A group of people standing on the sidewalk in front of a fence with a Clean, Green & Serene sign.
Volunteers with Clean, Green & Serene during a neighborhood cleanup event. (Image: Penn Medicine News)

Community Green Grants support residents and leaders as they join together to care for, celebrate in, and appreciate nature in neighborhoods in West and Southwest Philadelphia. The grant awardees, decided by a panel of community partners, drive initiatives to support vacant lot cleanup, community space programing, job training, and education.

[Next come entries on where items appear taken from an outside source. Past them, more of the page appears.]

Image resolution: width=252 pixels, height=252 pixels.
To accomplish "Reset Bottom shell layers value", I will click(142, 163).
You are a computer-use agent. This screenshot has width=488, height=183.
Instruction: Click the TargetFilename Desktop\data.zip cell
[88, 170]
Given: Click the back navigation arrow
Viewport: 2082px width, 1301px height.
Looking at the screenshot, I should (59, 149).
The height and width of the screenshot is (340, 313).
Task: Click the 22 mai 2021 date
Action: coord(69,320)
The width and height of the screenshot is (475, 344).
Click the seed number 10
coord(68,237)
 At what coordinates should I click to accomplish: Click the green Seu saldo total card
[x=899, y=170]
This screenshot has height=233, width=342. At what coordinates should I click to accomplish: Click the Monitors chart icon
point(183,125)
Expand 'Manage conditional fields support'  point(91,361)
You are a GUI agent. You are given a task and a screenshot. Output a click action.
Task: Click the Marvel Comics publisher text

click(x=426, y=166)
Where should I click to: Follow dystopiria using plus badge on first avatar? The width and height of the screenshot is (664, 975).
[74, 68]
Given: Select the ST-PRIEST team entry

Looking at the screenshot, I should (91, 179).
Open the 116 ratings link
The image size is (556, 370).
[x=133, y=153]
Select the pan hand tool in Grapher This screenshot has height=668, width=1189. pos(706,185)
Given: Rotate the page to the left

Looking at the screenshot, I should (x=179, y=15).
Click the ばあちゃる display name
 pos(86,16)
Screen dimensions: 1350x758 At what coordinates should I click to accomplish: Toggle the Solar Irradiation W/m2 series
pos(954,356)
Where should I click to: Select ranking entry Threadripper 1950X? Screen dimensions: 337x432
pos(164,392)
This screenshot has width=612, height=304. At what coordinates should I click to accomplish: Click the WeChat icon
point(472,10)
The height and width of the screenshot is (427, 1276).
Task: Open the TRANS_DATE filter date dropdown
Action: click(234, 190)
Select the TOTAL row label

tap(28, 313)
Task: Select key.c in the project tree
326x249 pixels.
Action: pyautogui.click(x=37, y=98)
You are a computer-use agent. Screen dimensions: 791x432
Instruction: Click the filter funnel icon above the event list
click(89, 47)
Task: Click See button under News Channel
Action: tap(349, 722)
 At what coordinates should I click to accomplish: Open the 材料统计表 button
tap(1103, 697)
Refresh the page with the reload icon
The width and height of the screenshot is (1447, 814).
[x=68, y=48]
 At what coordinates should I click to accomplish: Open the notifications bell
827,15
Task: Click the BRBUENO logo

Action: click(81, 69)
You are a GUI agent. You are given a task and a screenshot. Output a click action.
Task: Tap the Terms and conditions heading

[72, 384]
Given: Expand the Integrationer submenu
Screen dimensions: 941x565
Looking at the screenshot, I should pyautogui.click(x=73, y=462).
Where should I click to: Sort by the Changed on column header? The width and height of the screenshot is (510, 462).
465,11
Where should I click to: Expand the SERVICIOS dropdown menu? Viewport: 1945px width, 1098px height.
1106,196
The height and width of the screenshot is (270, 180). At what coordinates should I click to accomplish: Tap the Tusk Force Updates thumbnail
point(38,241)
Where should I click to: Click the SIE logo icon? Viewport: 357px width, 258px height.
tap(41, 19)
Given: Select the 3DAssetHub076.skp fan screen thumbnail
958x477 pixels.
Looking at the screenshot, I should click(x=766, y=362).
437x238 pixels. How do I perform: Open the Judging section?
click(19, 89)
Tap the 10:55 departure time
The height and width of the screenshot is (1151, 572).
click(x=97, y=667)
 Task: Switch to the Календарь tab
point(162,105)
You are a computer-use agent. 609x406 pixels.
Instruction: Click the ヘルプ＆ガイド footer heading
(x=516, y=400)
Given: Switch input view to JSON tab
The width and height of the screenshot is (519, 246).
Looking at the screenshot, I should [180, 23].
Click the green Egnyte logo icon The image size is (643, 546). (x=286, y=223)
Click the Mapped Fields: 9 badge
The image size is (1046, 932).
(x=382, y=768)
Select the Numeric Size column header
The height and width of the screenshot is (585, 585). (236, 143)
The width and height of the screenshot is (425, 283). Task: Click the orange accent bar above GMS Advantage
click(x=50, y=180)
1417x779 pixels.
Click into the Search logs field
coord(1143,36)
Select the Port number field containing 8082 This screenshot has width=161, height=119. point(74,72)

In addition to bringing fresh food to the community, the Community Green Grants are funding efforts to clean local parks through an effort launched by West Philadelphia’s Gweny (Love) Owens. Growing up in the Mantua neighborhood, Owens recalls organizing neighborhood children and bringing them to clean up local parks. After college, Owens returned to her hometown to play a similar role. Through Mantua Worldwide Community, Inc., she established “Clean, Green, and Serene,” a program that encourages neighbors to come together to clean up the streets in their respective neighborhoods. What started with Owens knocking on her neighbors’ doors and asking them to join her outside with a broom and a dustpan has expanded to eight different committees in Mantua and Powelton Village. Her grant will help the program expand to the Mill Creek neighborhood.

A key tenant of Deeply Rooted is to allow community members to determine the needs of neighborhoods, and for them to be the ones to direct funding and resources. These community partners were specifically selected to review the grant applications, as they have applied for grants themselves, and have clear insight into what projects will have the greatest impact for each specific neighborhood and community.